* **Task brief**: For this item, repeat the material exactly while omitting its pictures.

***** Excerpted records *****

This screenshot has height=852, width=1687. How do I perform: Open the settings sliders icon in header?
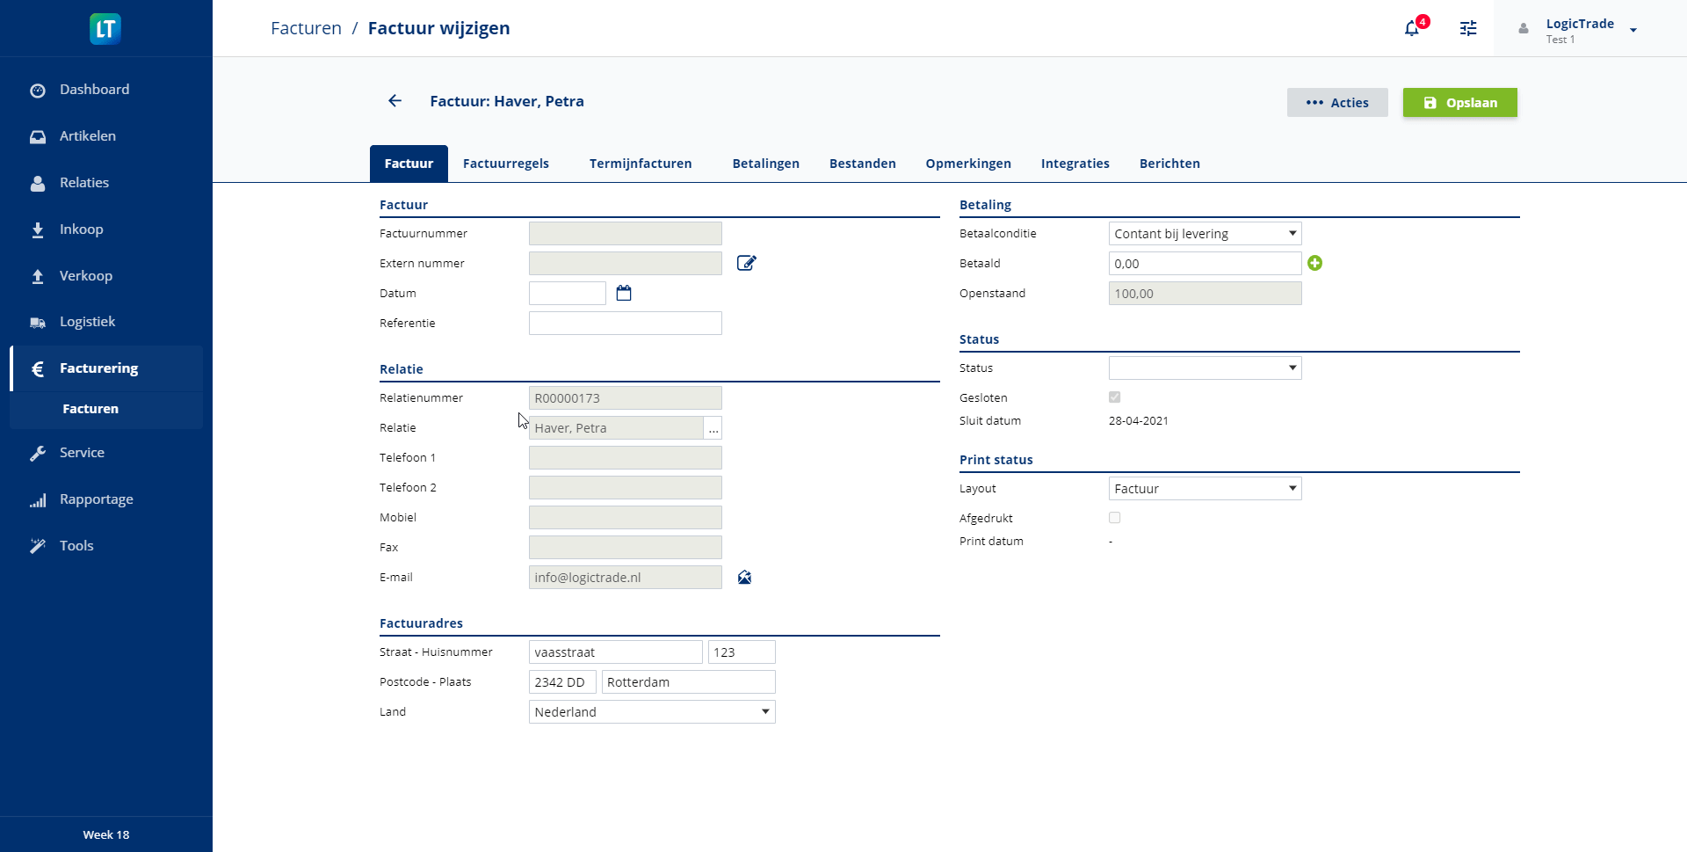click(1468, 28)
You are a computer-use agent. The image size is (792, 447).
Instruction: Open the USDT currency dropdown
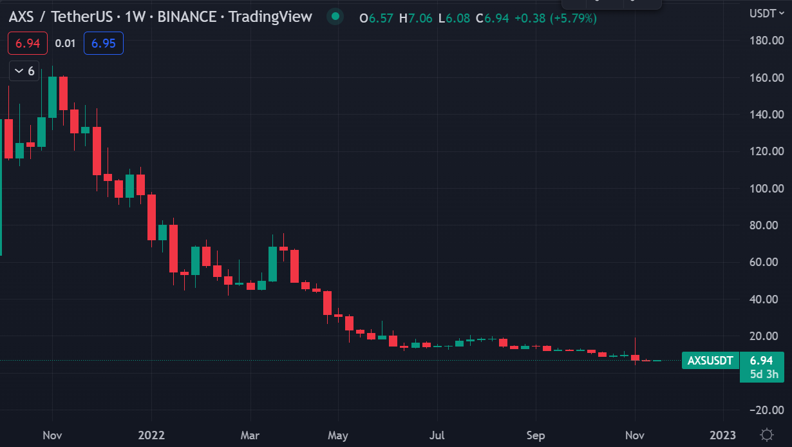[766, 13]
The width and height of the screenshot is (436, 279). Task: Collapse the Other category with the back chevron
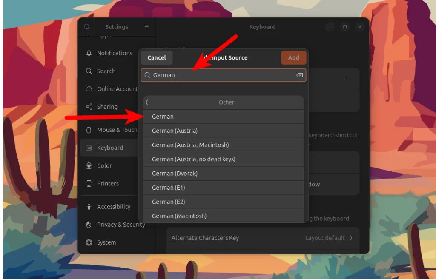tap(147, 102)
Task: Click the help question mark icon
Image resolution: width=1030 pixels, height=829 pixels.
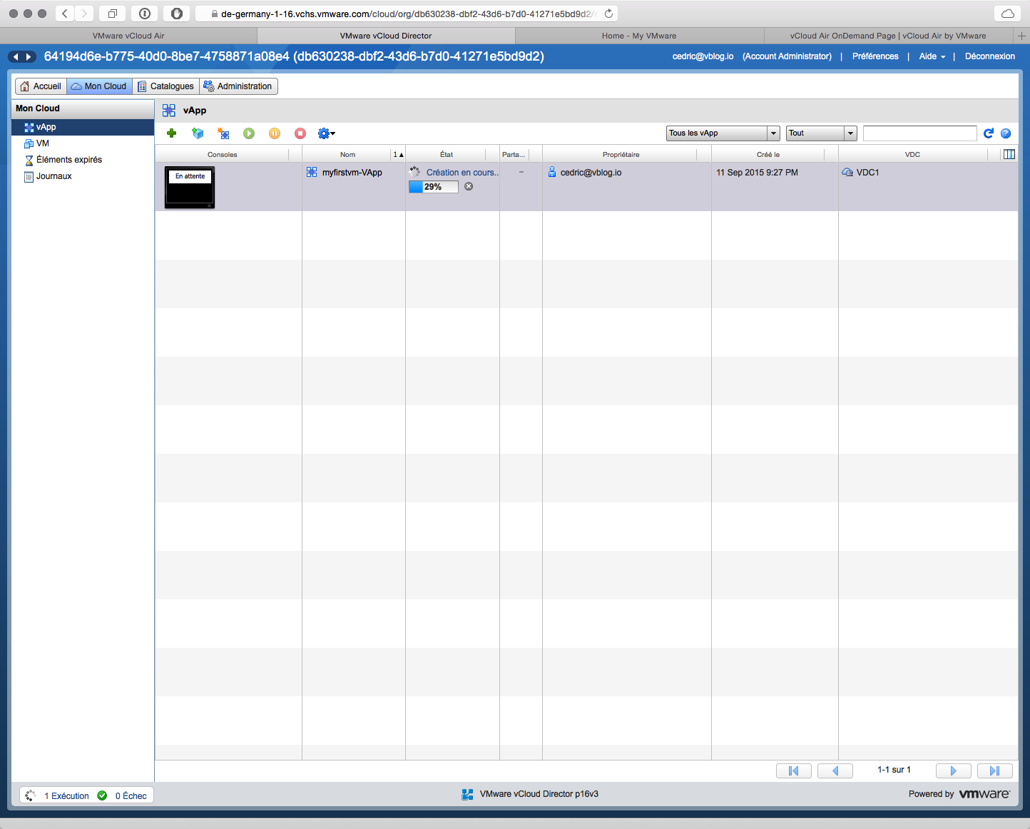Action: click(1006, 133)
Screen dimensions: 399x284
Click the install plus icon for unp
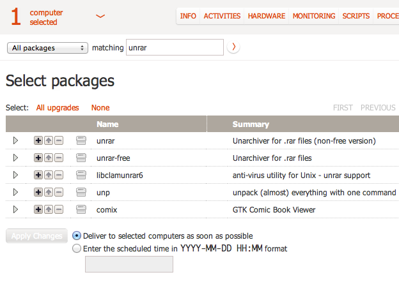pos(38,192)
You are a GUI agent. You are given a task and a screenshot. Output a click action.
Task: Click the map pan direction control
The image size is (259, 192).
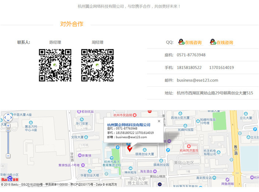[8, 118]
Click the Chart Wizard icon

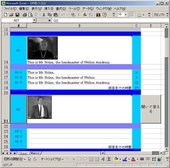click(x=98, y=15)

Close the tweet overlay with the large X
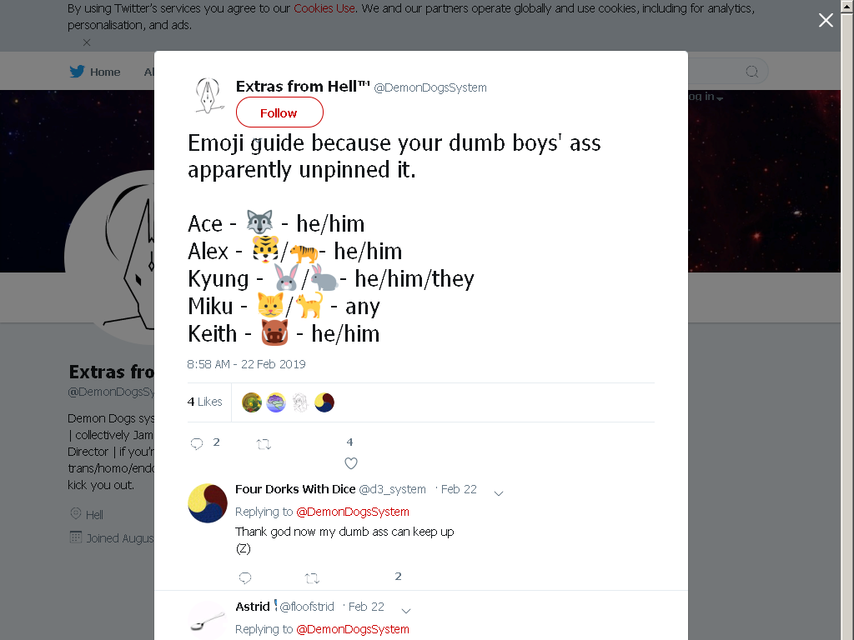[x=826, y=20]
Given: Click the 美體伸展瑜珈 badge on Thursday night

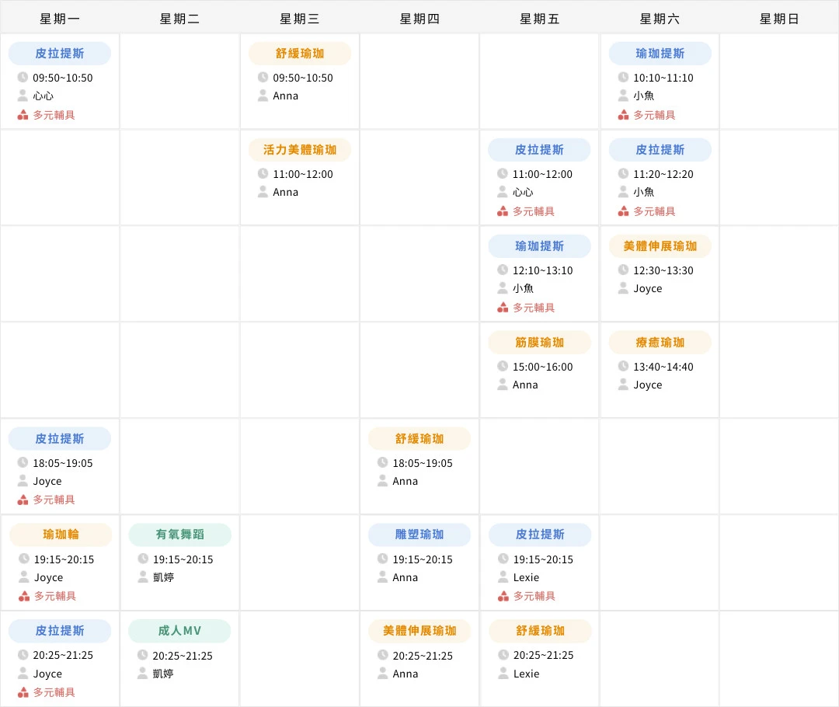Looking at the screenshot, I should [420, 631].
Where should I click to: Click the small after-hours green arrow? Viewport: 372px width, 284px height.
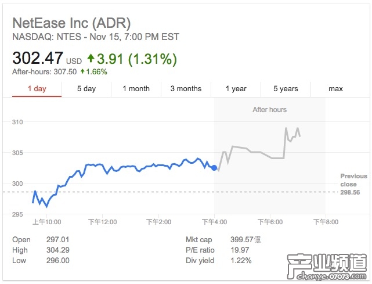pos(82,71)

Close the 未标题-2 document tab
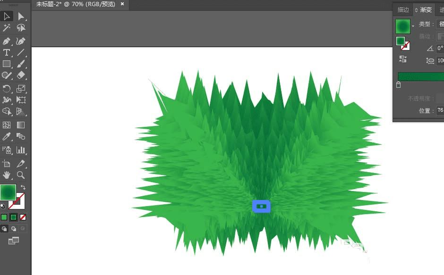[x=122, y=4]
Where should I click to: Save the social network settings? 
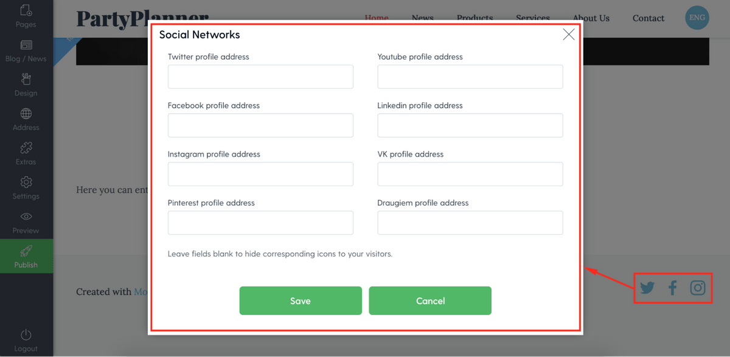click(301, 300)
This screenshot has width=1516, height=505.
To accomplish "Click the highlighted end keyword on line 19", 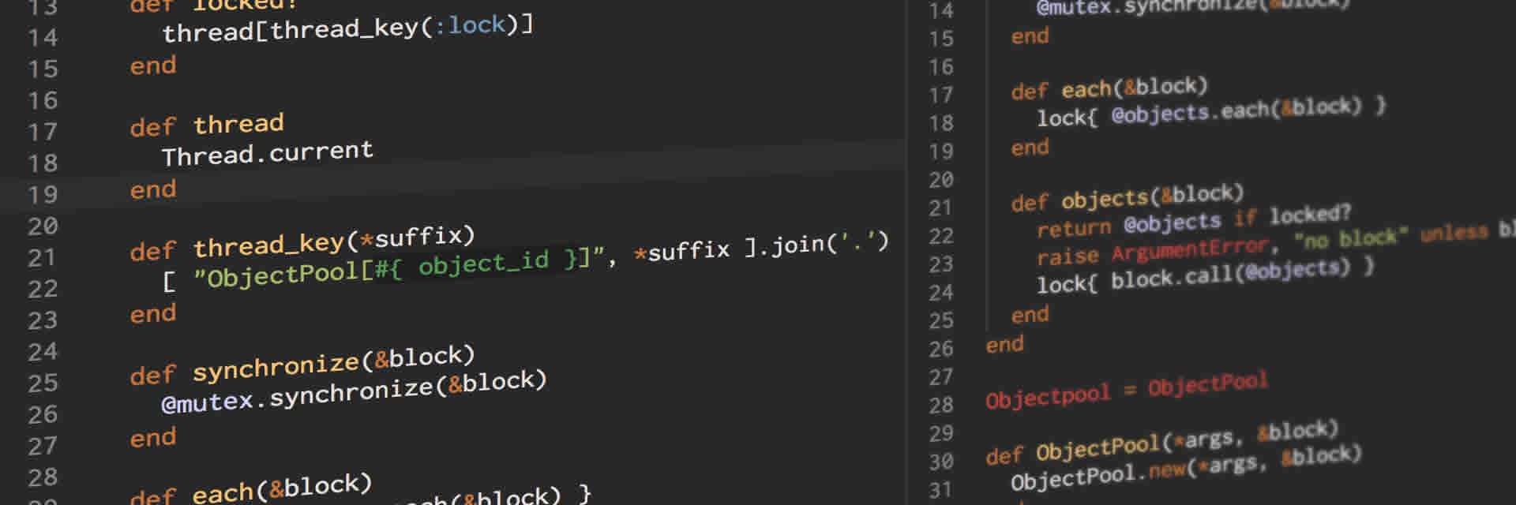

*****

* **Solution for this exercise**:
This screenshot has height=852, width=1687. How do I perform: Open the settings sliders icon in header?
click(1468, 28)
You are a computer-use agent. The image size is (792, 447).
Instruction: Open the USDT currency dropdown
[766, 13]
The width and height of the screenshot is (436, 279). Task: Collapse the Other category with the back chevron
tap(147, 102)
Task: Click the help question mark icon
Image resolution: width=1030 pixels, height=829 pixels.
Action: click(1006, 133)
Screen dimensions: 399x284
Click the install plus icon for unp
pos(38,192)
You are a GUI agent. You are given a task and a screenshot. Output a click action.
Task: Click the map pan direction control
The image size is (259, 192).
[8, 118]
Click the Chart Wizard icon

click(x=98, y=15)

Close the tweet overlay with the large X
[x=826, y=20]
Given: Click the 美體伸展瑜珈 badge on Thursday night

Looking at the screenshot, I should [420, 631].
Where should I click to: Click the small after-hours green arrow? Viewport: 372px width, 284px height.
pos(82,71)

Close the 未标题-2 document tab
[x=122, y=4]
Where should I click to: Save the social network settings? 
click(301, 300)
This screenshot has width=1516, height=505.
To accomplish "Click the highlighted end keyword on line 19", 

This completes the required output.